The speed with which Gambhir has adapted to Test cricket, that too at the top of the order, leaves little room for doubt that the likes of Suresh Raina and Rohit Sharma too are ready to step into the shoes of Ganguly and Dravid. That also means younger legs on the field, ending a bane of Indian cricket: sluggish out-fielding. An example of the new zing was evident in the manner in which debutant Murali Vijay ran out Mathew Hayden with a direct hit in the current Test. When have you last seen a Ganguly or Tendulkar do that? And the way Sehwag and Gambhir, Dhoni and Yuvraj, Raina and Rohit run between the wickets is no less than what the Aussies have been doing for years.

That brings us to another cog in the Aussie success story: the wicketkeeper-batsman. But if Adam Gilchrist's dual role gave depth to the Aussie batting, MSD promises to take it to another level with his triple role. Captaincy sits easy on Dhoni, as his three fifties in Mohali and Nagpur show.All this augurs well for Indian cricket as it comes out of the transition period under Dravid and Kumble, who never looked like natural captains. It was as though captaincy had been thrust upon them.

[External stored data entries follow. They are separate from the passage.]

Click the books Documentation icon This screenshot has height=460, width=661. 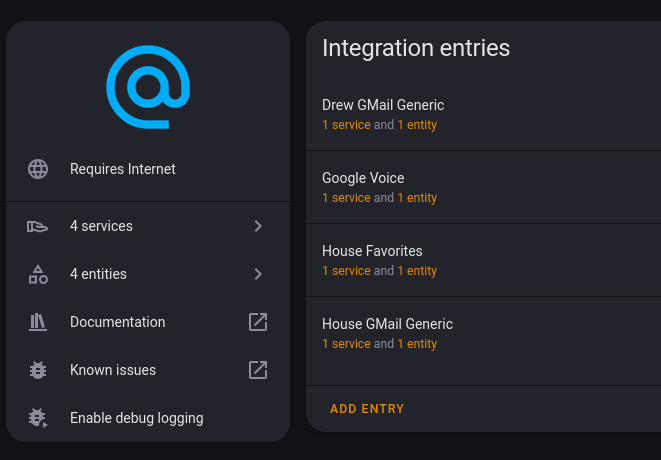click(x=38, y=322)
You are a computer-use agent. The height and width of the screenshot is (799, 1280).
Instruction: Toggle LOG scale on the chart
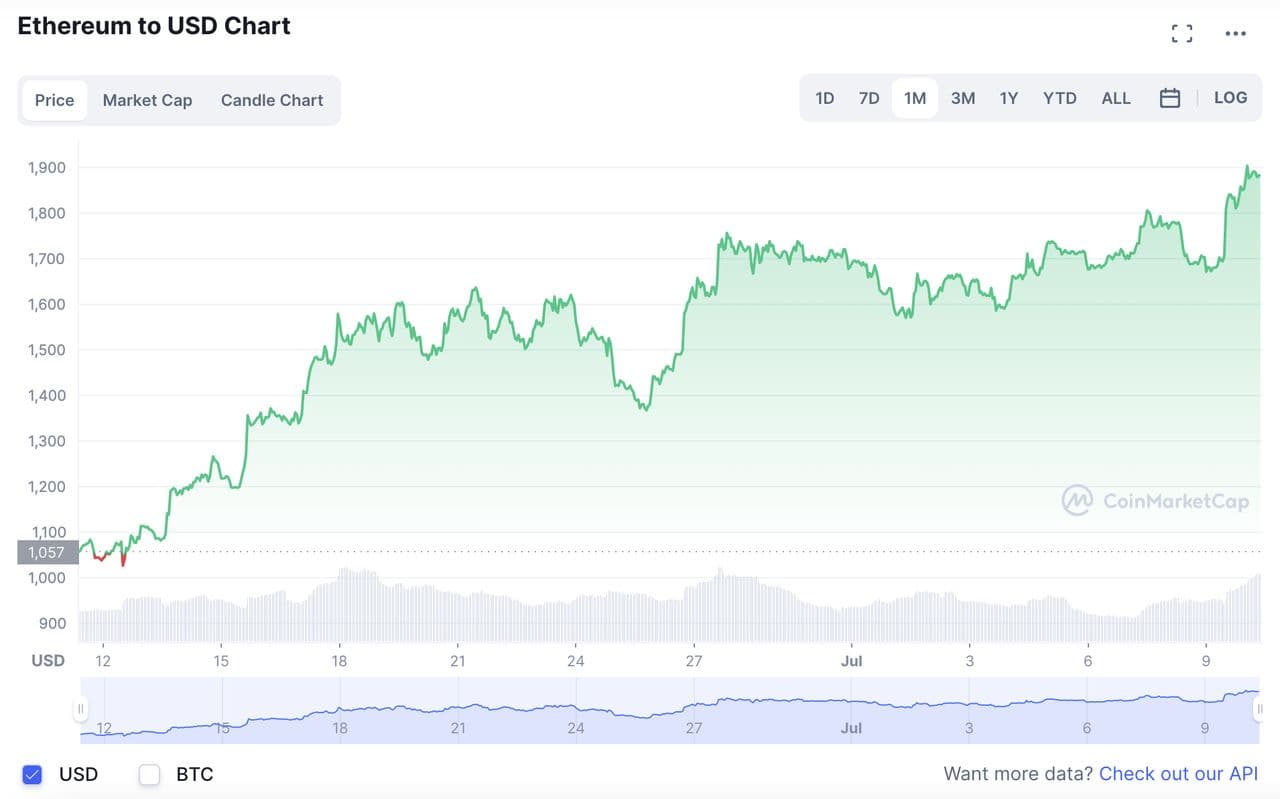pyautogui.click(x=1230, y=98)
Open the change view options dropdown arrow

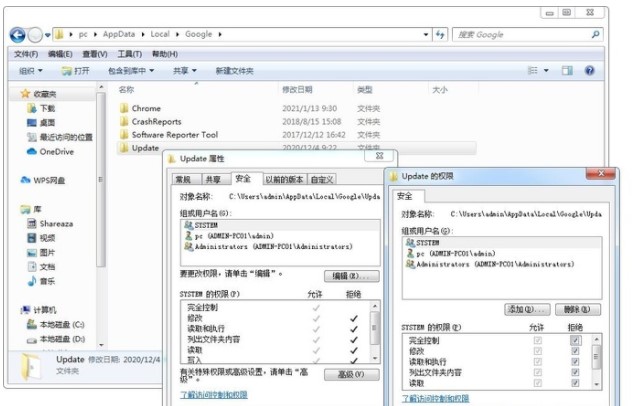(x=546, y=71)
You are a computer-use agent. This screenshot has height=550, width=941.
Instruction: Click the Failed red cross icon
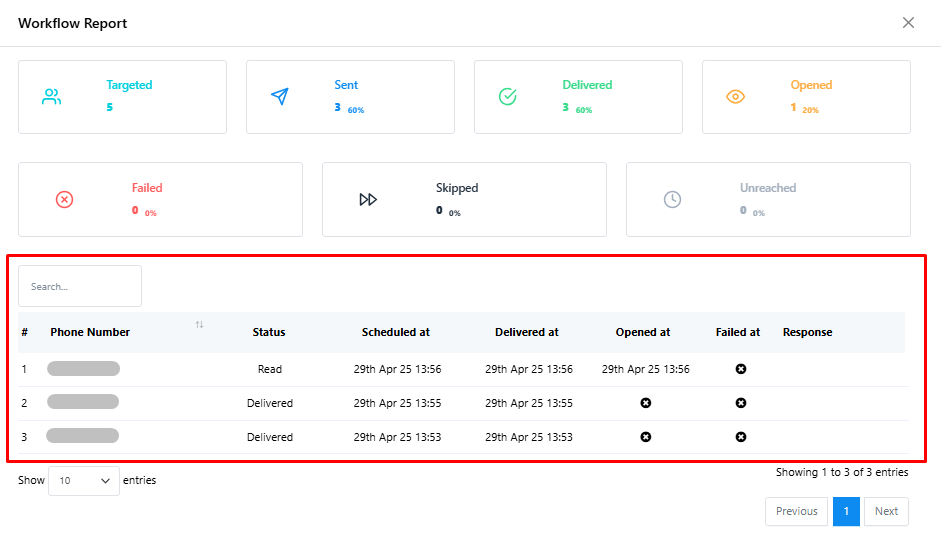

Yes, it's too early to write off the Aussies, who remain the number one Test side. But this new Indian team, with the retirement of Ganguly and Kumble, and perhaps that of Dravid to follow soon, will no longer play second fiddle to the Australians. They have shown in the T20s and ODIs that they expect to beat the Aussies consistently, and not just be content with the odd victory here and there. The only X-factor is the selection, but new talent is irrepressible after the advent of the T20 leagues. As the French philosopher Voltaire said, nothing can stop an idea whose time has come.